I really do love this piece, especially the nice jazzy feel that's introduced to what is really more of a Broadway song...great mix, if you ask me! Anyway, I actually have managed to lose my CDs in the hell hole that is my room, so I looked this song up on itunes to find a copy. And I downloaded one, thinking it would be good...the ten second preview had a sexy jazz feel...however, when I got the song, I found that she (Diana Krall) hadn't even bothered to include the verse in her rendition...what does that tell us? It tells us that that is not the important part of the song. I was surprised...because, seeing as how this is a great example of a verse-refrain form, and the verse actually tells a story to introduce the refrain about her wonderful life of four leaf clovers and all that jazz, I couldn't believe the verse would be so insignificant as to leave out entirely. Now, it's true, I only knew this song because of the refrain, however, when I looked through the stead repetition of the verse chords in 2 measure blocks, and the nice step-wise motion that occurs throughout the verse, I was surprised that it would be treated so harshly...it seemed pretty sweet to me! It is by far more stable than the refrain, because it incorporateds the same two measures repeating over and over to ground the listener in a steady beat and melody, and the rhythm is simple and concise.

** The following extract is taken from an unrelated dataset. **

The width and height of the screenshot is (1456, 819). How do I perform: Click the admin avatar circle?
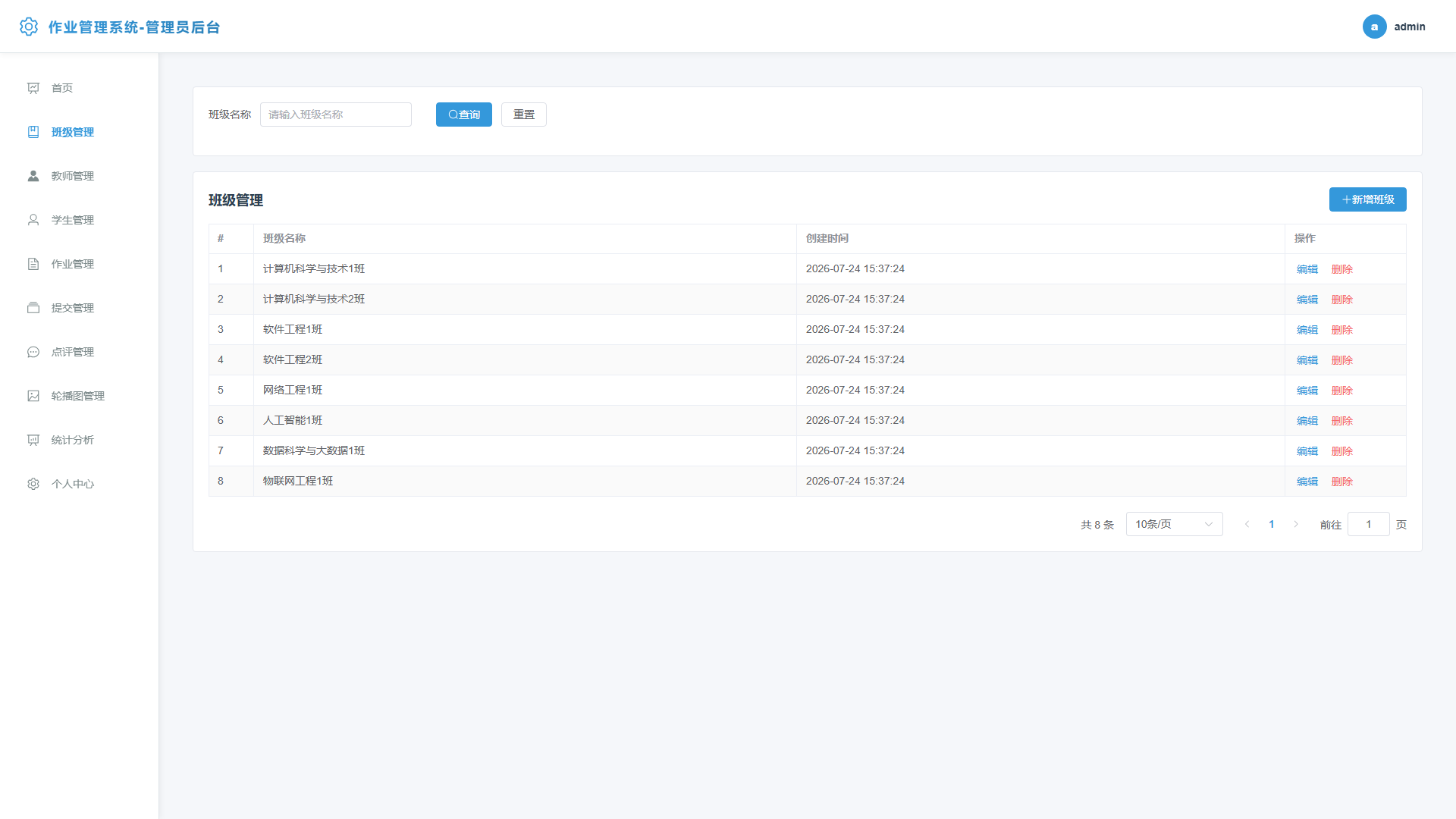(1374, 27)
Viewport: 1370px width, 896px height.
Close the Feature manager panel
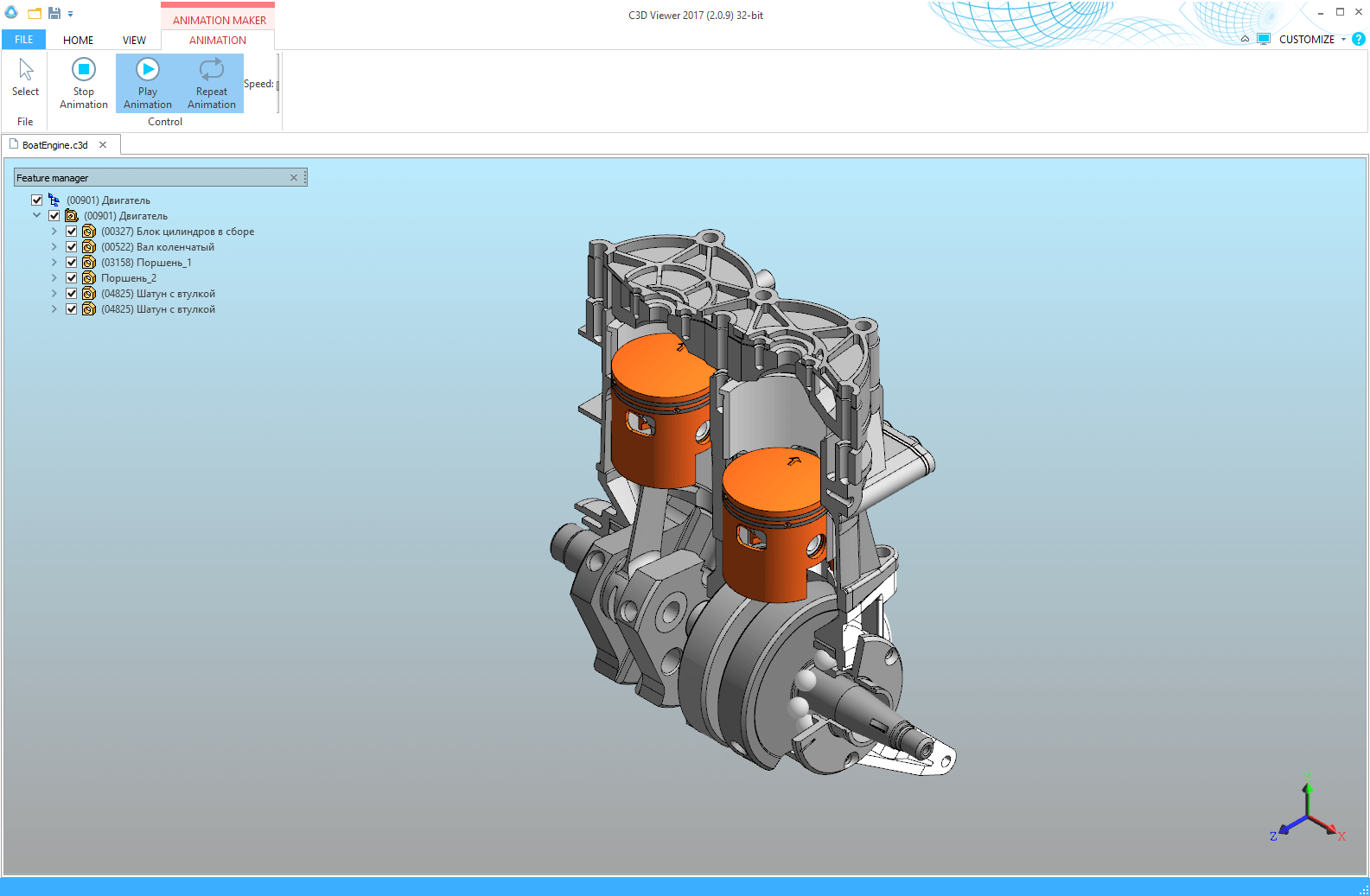294,178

Then I found another version...by the way, this blog has already cost me two bucks!...and this one had the verse. And I really liked the verse...it had such a cutesy bit to it, which contrasts nicely with the jazzy verse. It sets up the song in key, story, and melody to enter into a more unstable piece with a swing in the dotted rhythms and more adventurous chords, such as the Csharpfullydim in measures 31 and 39 and the natural E in the and B in measure 47 to create the slightly off-putting G chord. There are also a number of add 6 chords, which add a slight tang to the feeling of the "wonderful" life...such as in measures 33 (Bb7 add 6) and 41 (Bb add 6). Interestingly, these add 6 chords do not appear on the words it's wonderful or it's awfully nice...instead they fall on the lines "You SHOULD care for me" and "It's what I love to see," emphasizing the singer's wishses and desires...rather than the actual truth. Does this mean that she or he is living in a fantasy world and these tangy add 6 chords are the foreshadowing of perhaps an over-exaggeration on their part? I'm not sure...but it does add interest to the piece and a slight question in my mind as to the wonderfulness of his or her life. However, it definately adds the the jazzy quality of the work and the interesting chord progressions, which turn a simple Broadway verse into a funny and rhythmically stimulating refrain!

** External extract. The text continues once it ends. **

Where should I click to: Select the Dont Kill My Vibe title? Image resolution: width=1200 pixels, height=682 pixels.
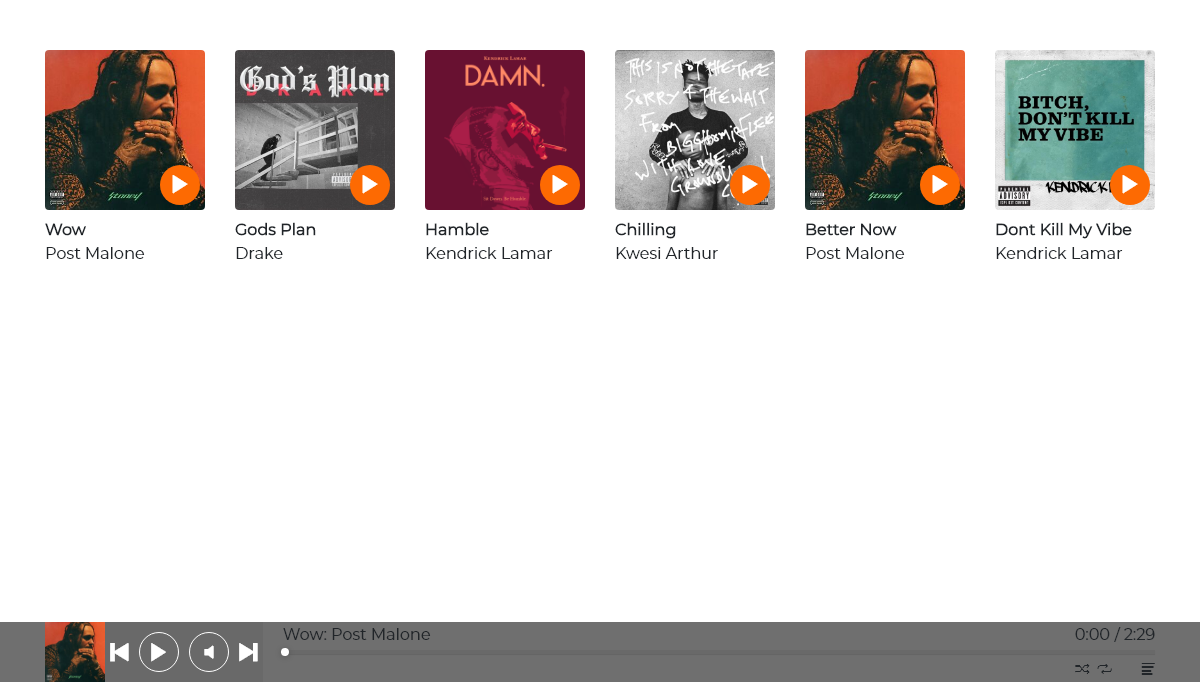pyautogui.click(x=1063, y=230)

I also really like how the bridge connecting the refrain repition plays off the verse in measures 49 and 50, with the repeated quarter notes on D that should be like the verse, yet have the swing accompaniment underneath to combine the two characters of the entire piece in two short measures!
Therefore, I believe the verse is essential to the piece and not only has Diana Krall butchered it in her self-proclaimed "best" album, which is anything but the best, but we, the people have done a disserve to this piece by merely memorizing and huming the tune of the jazzed-up, sexed-up refrain. Indeed, the verse is the rock to this beat. The verse is the more stable of the two and provides the foundation for the rest of the piece, not to mention the story to explain the "wonderful." Indeed, the piece is a VERSE-refrain form...it's in the title...verse even comes first! So let's don't forget about it from now on. Okay? Thanks!
PS - If I were to perform this piece, and I would do a damn better job than Diana Krall, whoever she is!, then I would make sure to make my voice change charcter between the verse and the refrain to emphasize their differences, but in the two measures, 49 and 50 that connect the two, as previously discussed, I would try to create a Broadway feel again in the melody to contrast with the accompaniment. I would also add a bit of gruffness to my voice in the refrain to emphasize the sultry mood and chords!